* [YOUR TASK]:
Start the copy at the line holding "Instruction: Select the" and continue it exactly through the last line of the entries, leaving out pictures and anything else.

Segment Open

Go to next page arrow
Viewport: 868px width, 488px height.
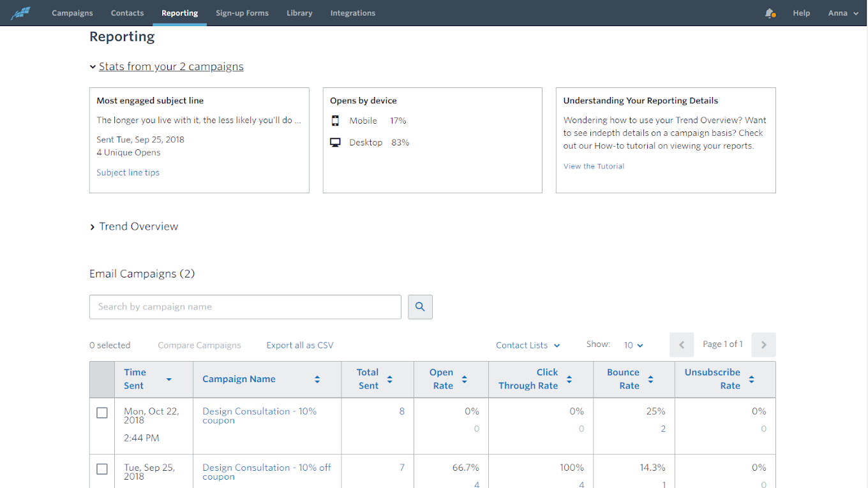[x=763, y=344]
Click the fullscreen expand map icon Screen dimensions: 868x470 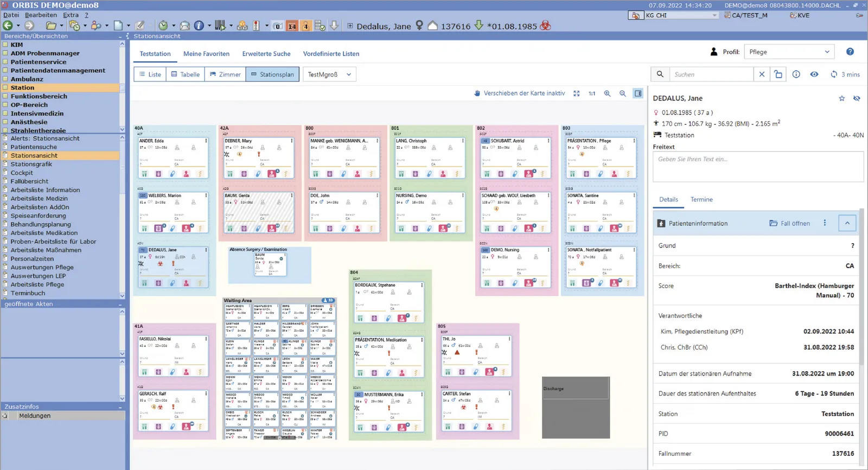(x=577, y=93)
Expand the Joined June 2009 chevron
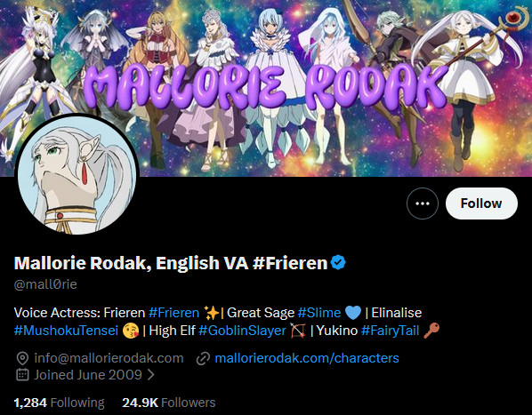532x415 pixels. [151, 375]
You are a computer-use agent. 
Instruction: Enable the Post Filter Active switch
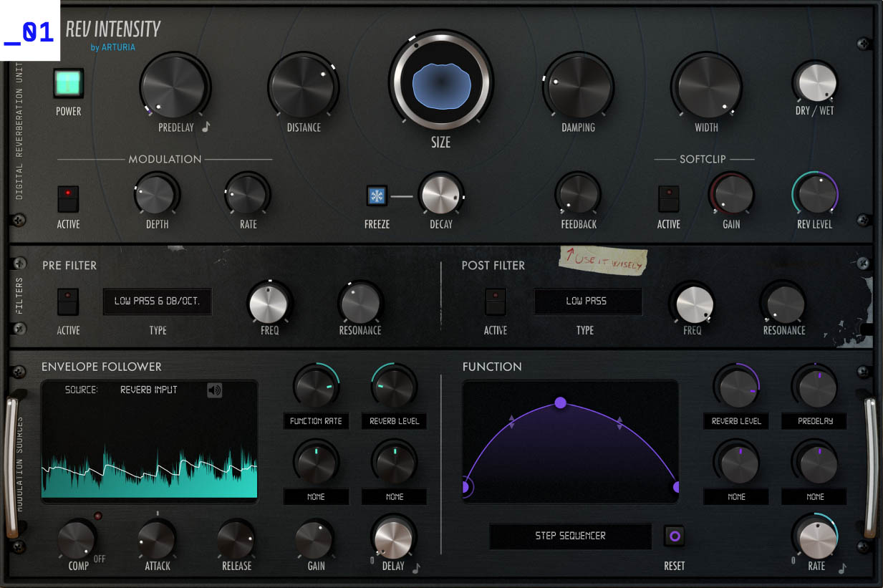(x=495, y=302)
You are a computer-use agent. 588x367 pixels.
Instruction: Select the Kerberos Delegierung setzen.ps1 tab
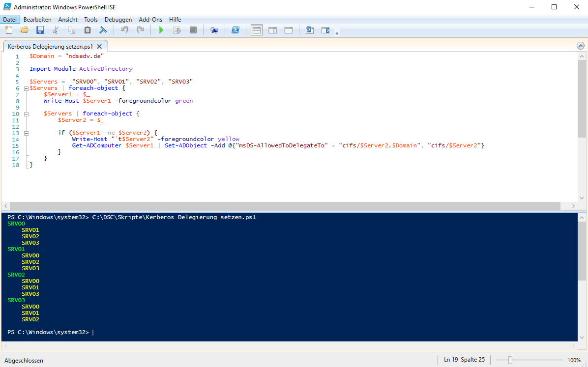tap(50, 47)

Segment Closed

* [FINISHED TASK]:
Instruction: Select the Kerberos Delegierung setzen.ps1 tab
tap(50, 47)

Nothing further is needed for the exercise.